[Work task]: Your task is to transcribe, word for word, the line containing "Task: Click the AI Analytics chart icon" and all lines that follow it to the end of the entries. Leave out the pictures.

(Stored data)

-=-=-

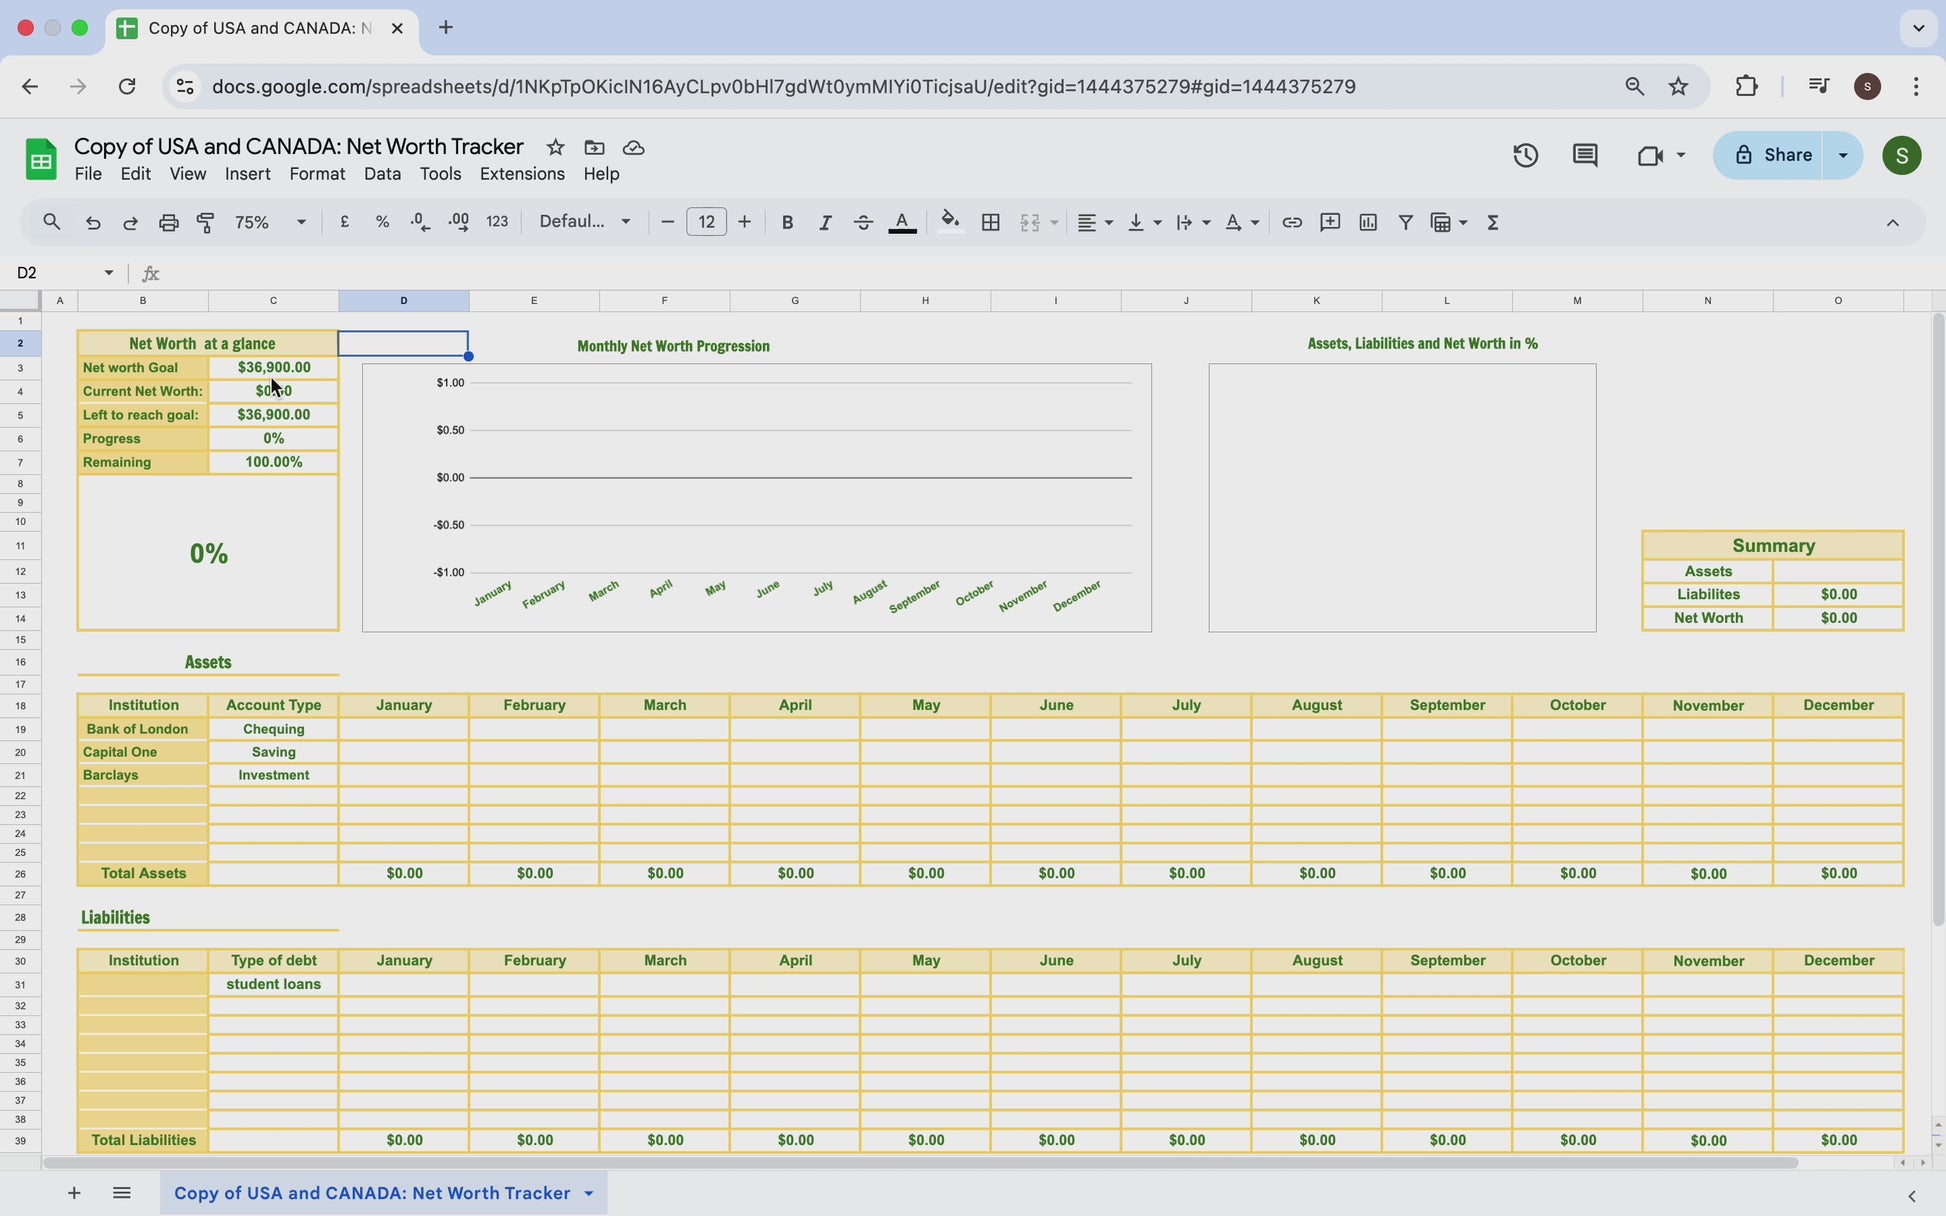Screen dimensions: 1946x1216
Task: Add a new sheet with plus button
Action: point(74,1193)
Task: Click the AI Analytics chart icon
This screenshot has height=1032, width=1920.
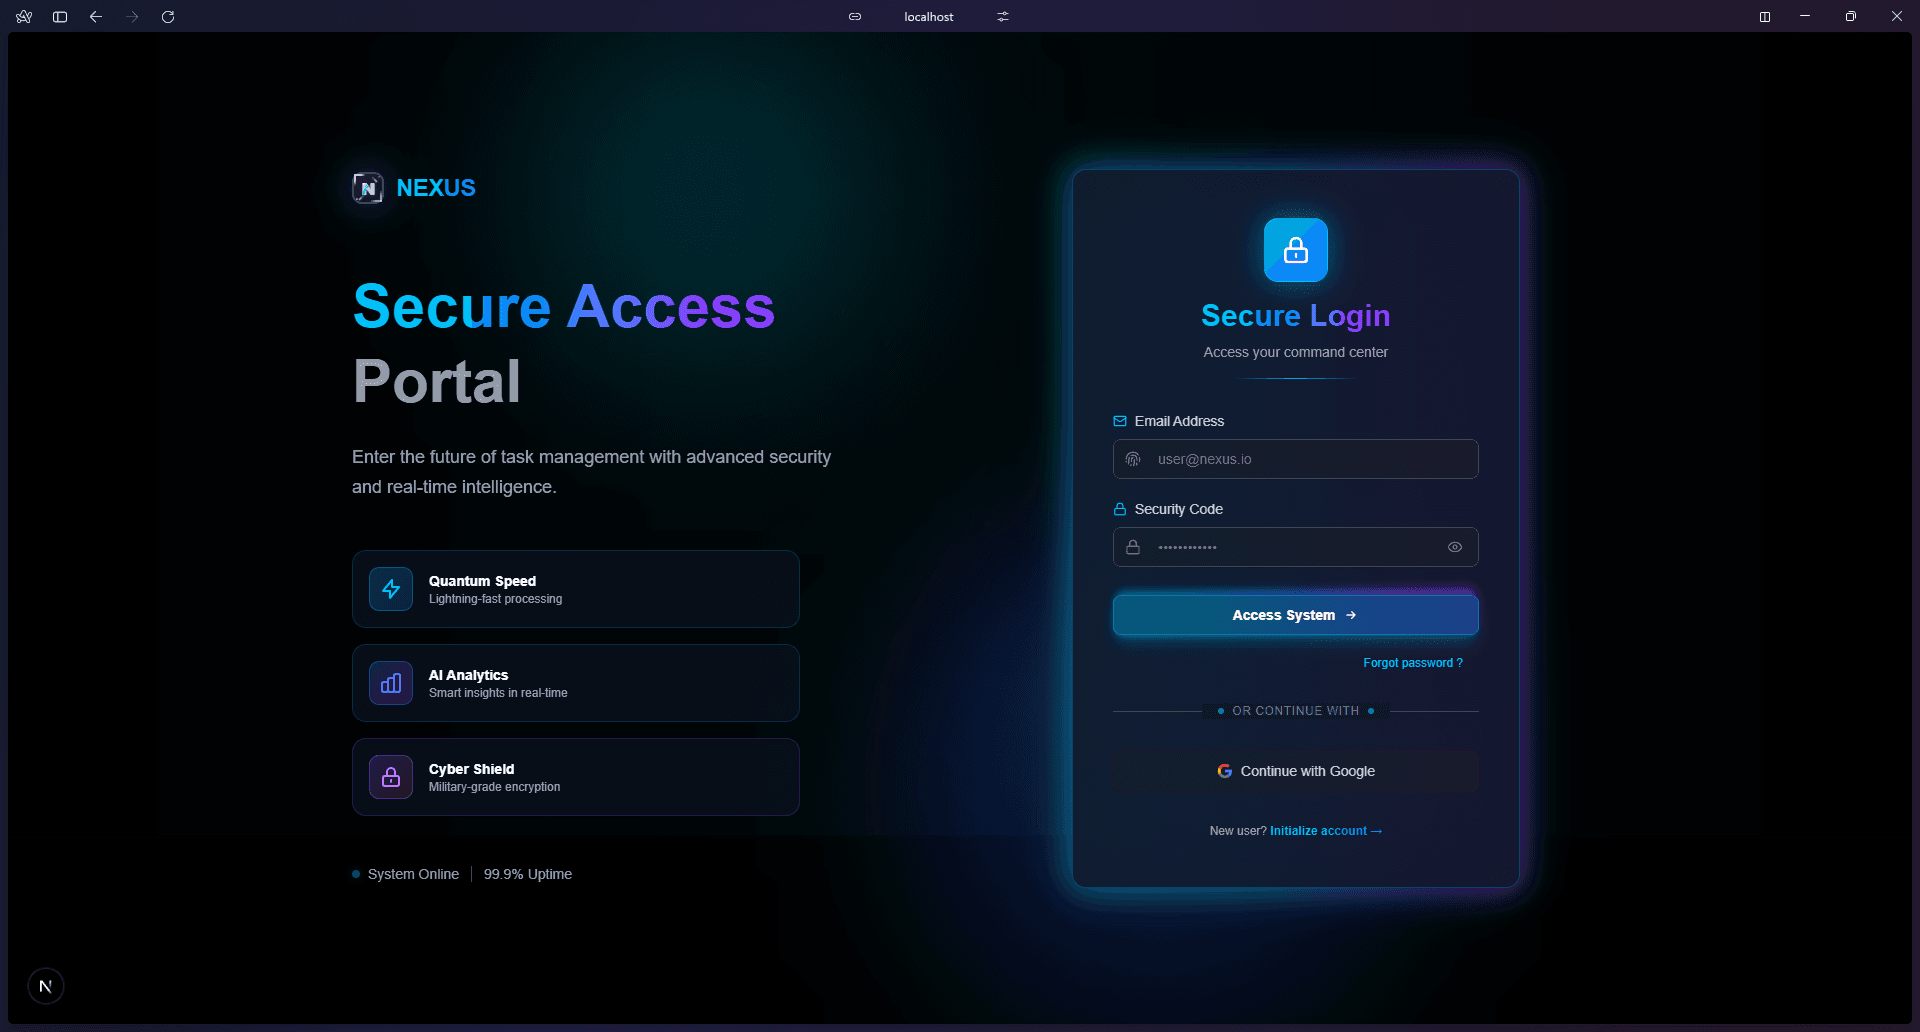Action: coord(390,683)
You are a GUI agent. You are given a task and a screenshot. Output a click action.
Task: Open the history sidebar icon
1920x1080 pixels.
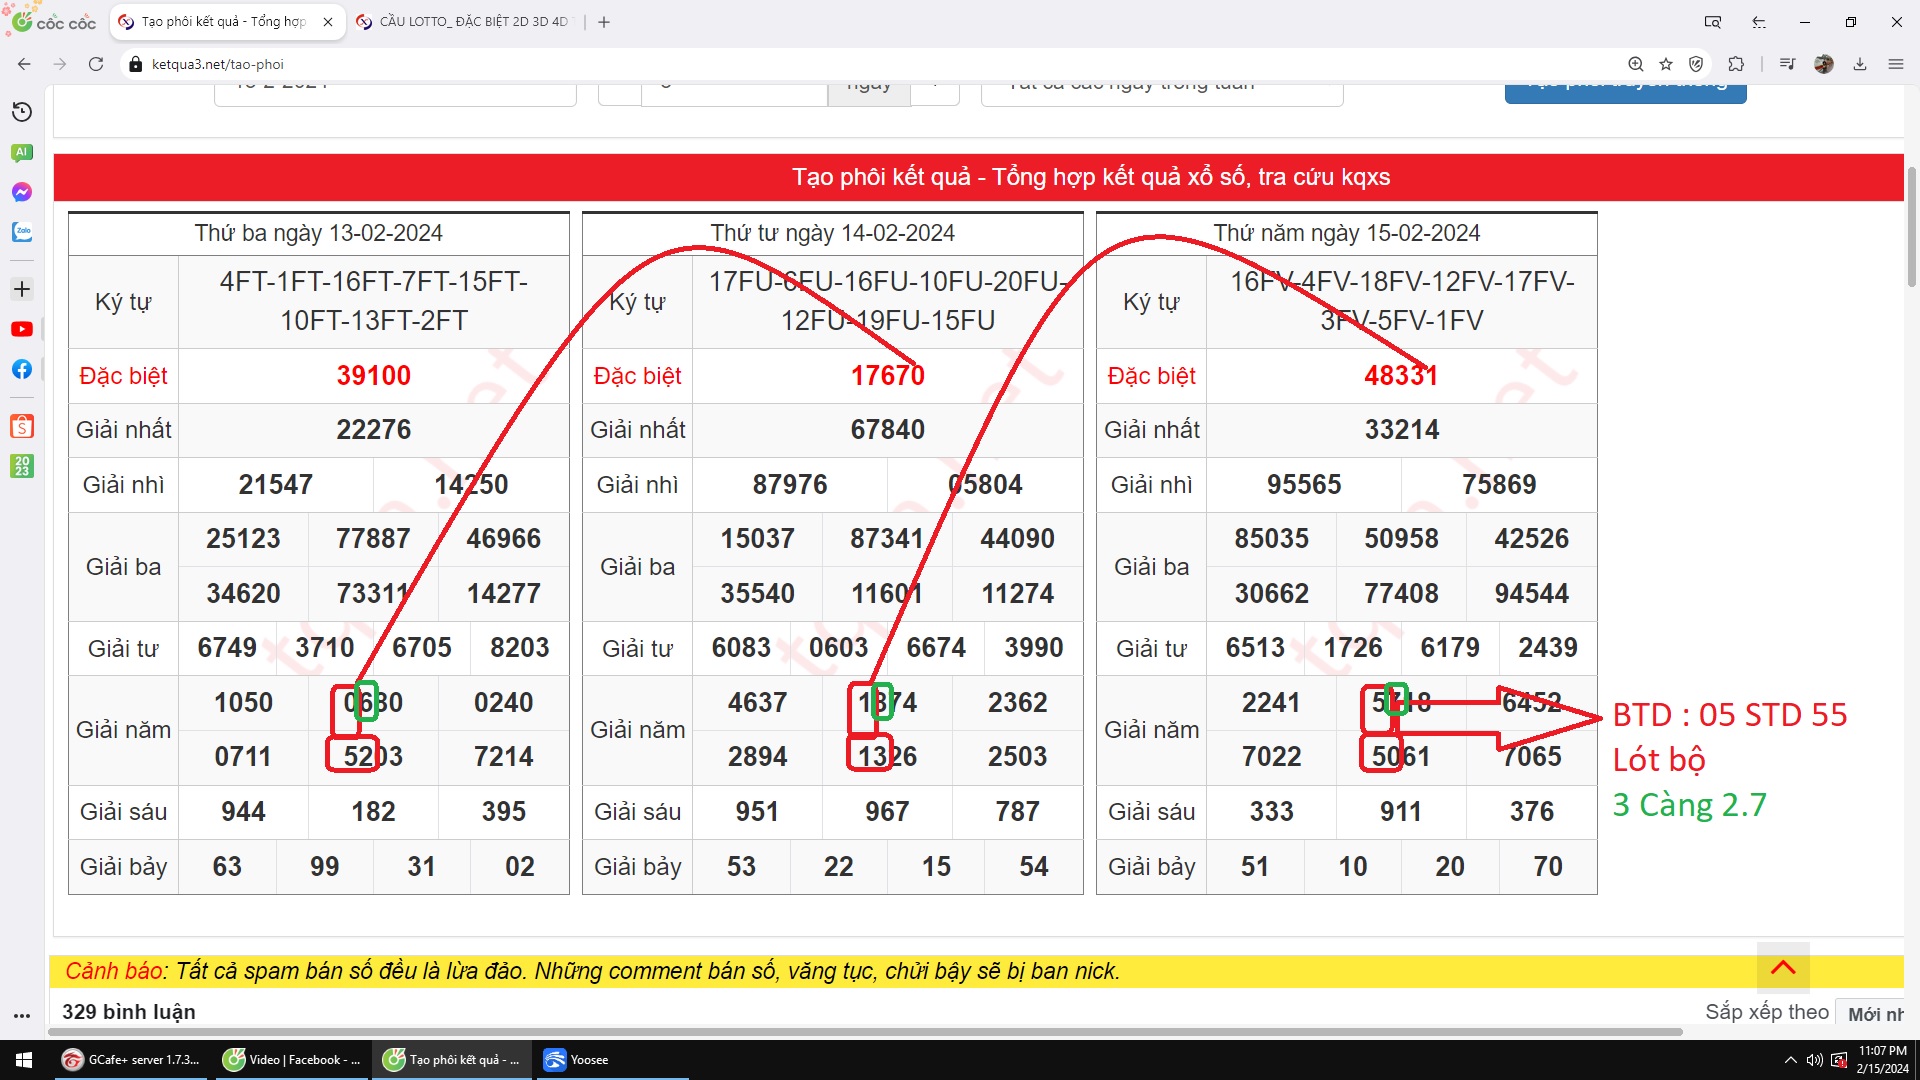click(22, 112)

-=-=-

[Exercise answer]:
Task: Click the AI Analytics chart icon
This screenshot has height=1032, width=1920.
Action: coord(390,683)
You are a GUI agent. You are given a task and a screenshot. Output a click action.
Task: Open the history sidebar icon
1920x1080 pixels.
click(22, 112)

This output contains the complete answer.